Britain and to a large extent the USA are locked into another consumer and national credit mountain which may at any time, reveal itself to be weak to the core and implode as in 2008. The miracle of business confidence is being based on rolling back environmental leeshes on oil extraction and offrering more public contracts to the private sector, with a virtual blank cheque once public provision is removed from the equation. Tax cuts have worked in the past,  because the upper middle class get to invest in more property and stocks like apple, while everyone else can afford bigger mortgages and consumer credit, three to five times rise for each one point rise in wages remember because loans are on a multiplier in the economy. They end up of course, paying more for the same and the  next generation get less for more. The upper middle class and some of the middle middle established earners can then afford to release equity for rental property and  screw the younger generation even more out of the housing market. Oh how jolly, but it all goes bang at some stage when people are using credit to pay the rent and pay for food, or when the population stops rising,  stops metropolising. Then the whole house of cards can fall, and it can be small things like the subprime idiocy which bring it all down. What next, a credit upset due to brexit? Scottish Yes vote?

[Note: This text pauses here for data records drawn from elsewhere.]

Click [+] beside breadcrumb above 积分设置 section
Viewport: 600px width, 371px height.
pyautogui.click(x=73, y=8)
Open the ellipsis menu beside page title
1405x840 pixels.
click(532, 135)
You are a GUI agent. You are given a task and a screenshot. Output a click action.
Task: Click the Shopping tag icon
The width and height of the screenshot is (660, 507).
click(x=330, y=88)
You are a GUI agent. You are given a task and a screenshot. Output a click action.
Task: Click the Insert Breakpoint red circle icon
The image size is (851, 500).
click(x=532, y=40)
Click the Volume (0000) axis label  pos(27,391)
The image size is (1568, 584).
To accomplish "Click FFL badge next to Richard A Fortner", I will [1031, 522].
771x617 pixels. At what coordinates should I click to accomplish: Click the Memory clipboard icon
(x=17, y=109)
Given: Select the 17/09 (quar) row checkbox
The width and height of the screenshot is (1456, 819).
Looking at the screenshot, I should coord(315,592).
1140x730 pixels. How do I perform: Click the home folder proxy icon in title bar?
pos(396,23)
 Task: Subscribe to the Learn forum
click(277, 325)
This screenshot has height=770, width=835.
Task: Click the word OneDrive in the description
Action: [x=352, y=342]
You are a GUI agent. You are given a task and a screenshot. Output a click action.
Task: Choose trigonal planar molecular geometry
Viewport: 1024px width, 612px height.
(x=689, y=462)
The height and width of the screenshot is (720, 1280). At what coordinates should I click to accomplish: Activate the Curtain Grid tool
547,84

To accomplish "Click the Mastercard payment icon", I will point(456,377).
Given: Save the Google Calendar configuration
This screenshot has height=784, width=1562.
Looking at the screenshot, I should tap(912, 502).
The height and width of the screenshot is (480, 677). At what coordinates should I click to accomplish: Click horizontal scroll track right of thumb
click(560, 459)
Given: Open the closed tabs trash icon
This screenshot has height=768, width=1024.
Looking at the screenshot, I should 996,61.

Self employed tradesmen seem to be always the ones who do alright, given their own health holds out or they are clever enough to hire people and become managers rather than inevitably wearing themselves out physically. There are stresses in being self employed, but as long as the money stream is there at the top, and you are getting great margins on working hours and materials, then you can do very, very well.

If you have family money to invest, then rather than a uni education why not look at buying a fishing boat after working in that ? Why not a saw mill and joinery shop? Very many graduates today are going to be leaving uni  with debts as high as 50k, and then having in many careers like law, an internship year which they have to fund somehow too, probably in a big city with craxy rental prices. Mummy and daddy you see, aha, they bail out their kids by remortgaging and  when they can, they leverage their business connections to get paid jobs for their over priviledged offsrping.

Hard work is a thing of the past if you just go off in any old direction via University. Take doctors, for the hours they work in their young career, the years they study, the hours they study to get a specialism or pass out as GPs then by age 35 they would be multi millionaires if they had worked in investment, real estate or as plumbers setting up a business. What do you need to succeed in business these days as an entrepreneur? A Theresa  May like self belief  and ability to twist and  turn to meet sound bite opportunities and keep most customers, investors and  idiotic employees on your journey happy most of the time, and fuck over the others.